_REQUIRED ACTION_
Could you retype only the lines from the one containing "Task: Click the foreground/background" through the final line of the entries, both included, skipping any images?

○ ○ ○ ○ ○

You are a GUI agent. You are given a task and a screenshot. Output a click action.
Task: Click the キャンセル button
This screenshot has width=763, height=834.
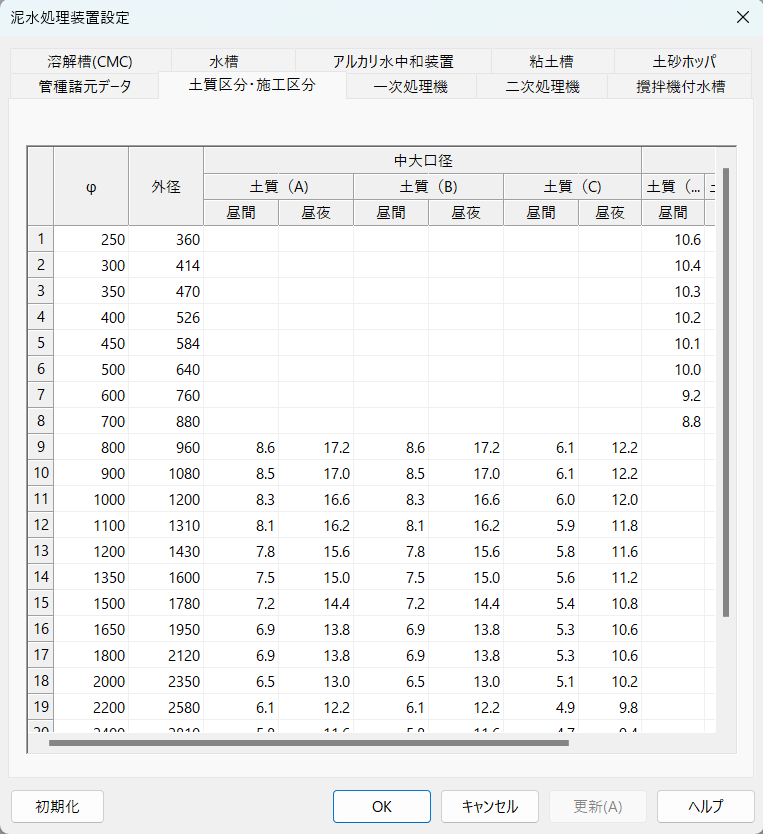(489, 806)
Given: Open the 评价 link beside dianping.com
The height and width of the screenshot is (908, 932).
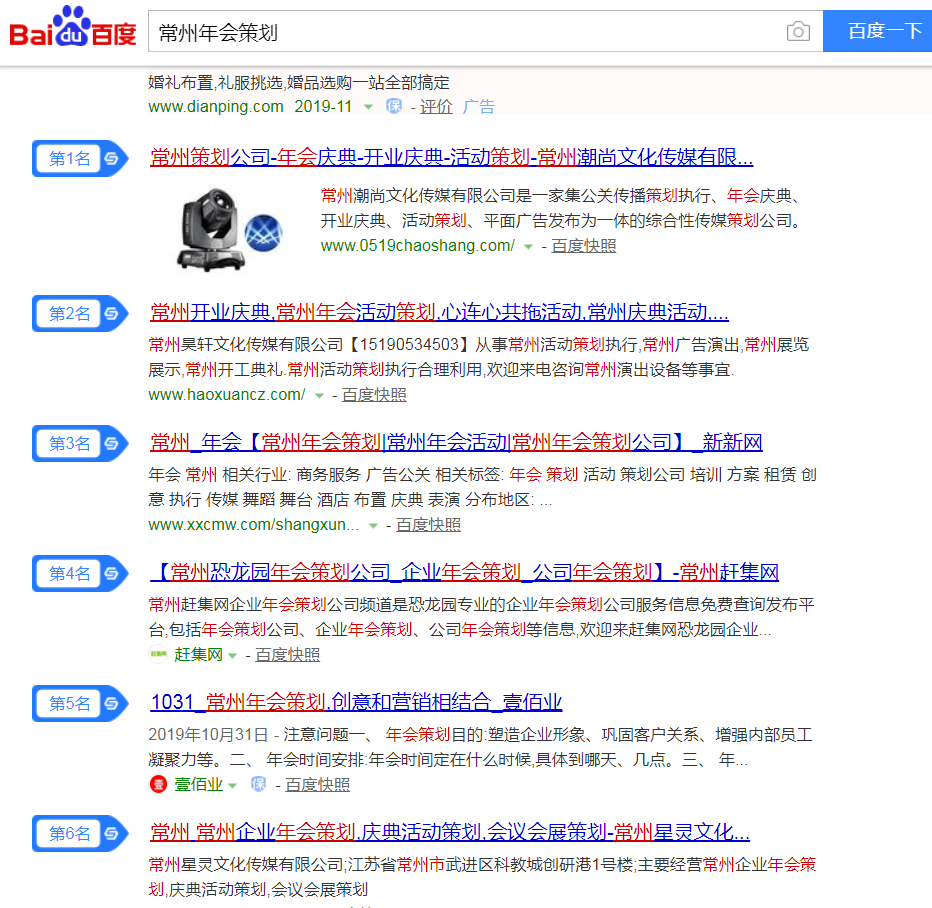Looking at the screenshot, I should tap(435, 107).
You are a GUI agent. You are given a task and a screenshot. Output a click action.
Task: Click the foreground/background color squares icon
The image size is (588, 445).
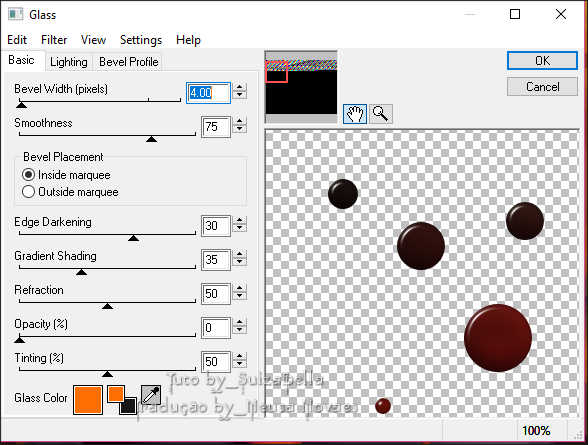(x=122, y=400)
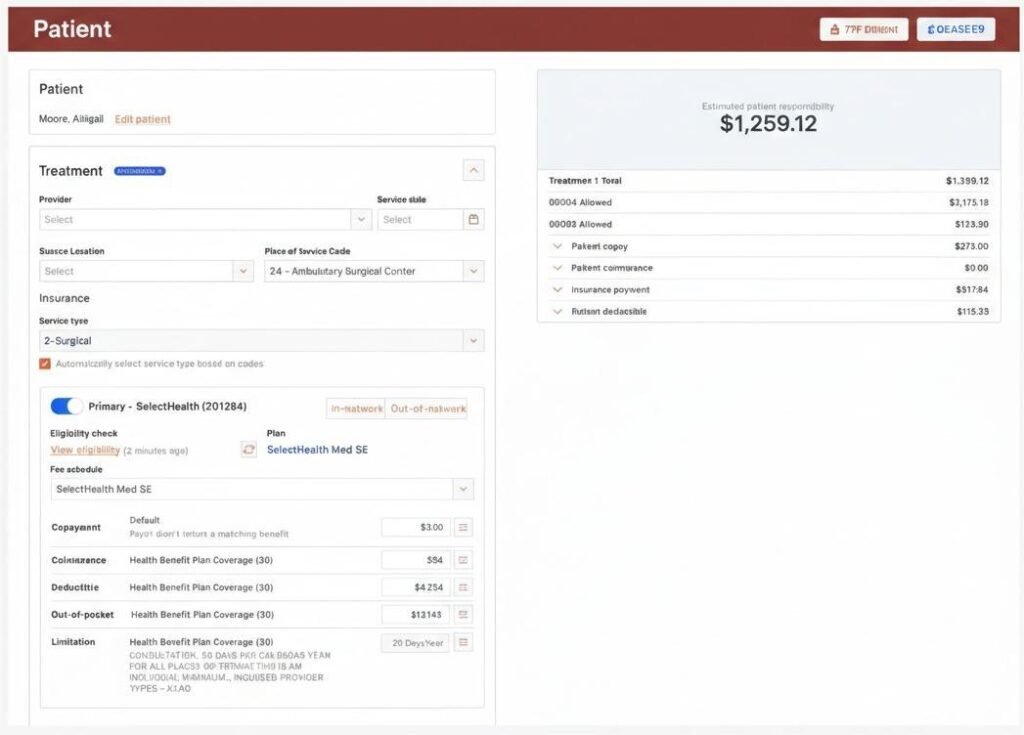Click the Edit patient link
The height and width of the screenshot is (735, 1024).
point(142,119)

○ ○ ○ ○ ○

_WRITTEN REPLY_
Task: Click the foreground/background color squares icon
The image size is (588, 445).
(x=122, y=400)
Click the Edit patient link
The height and width of the screenshot is (735, 1024).
point(142,119)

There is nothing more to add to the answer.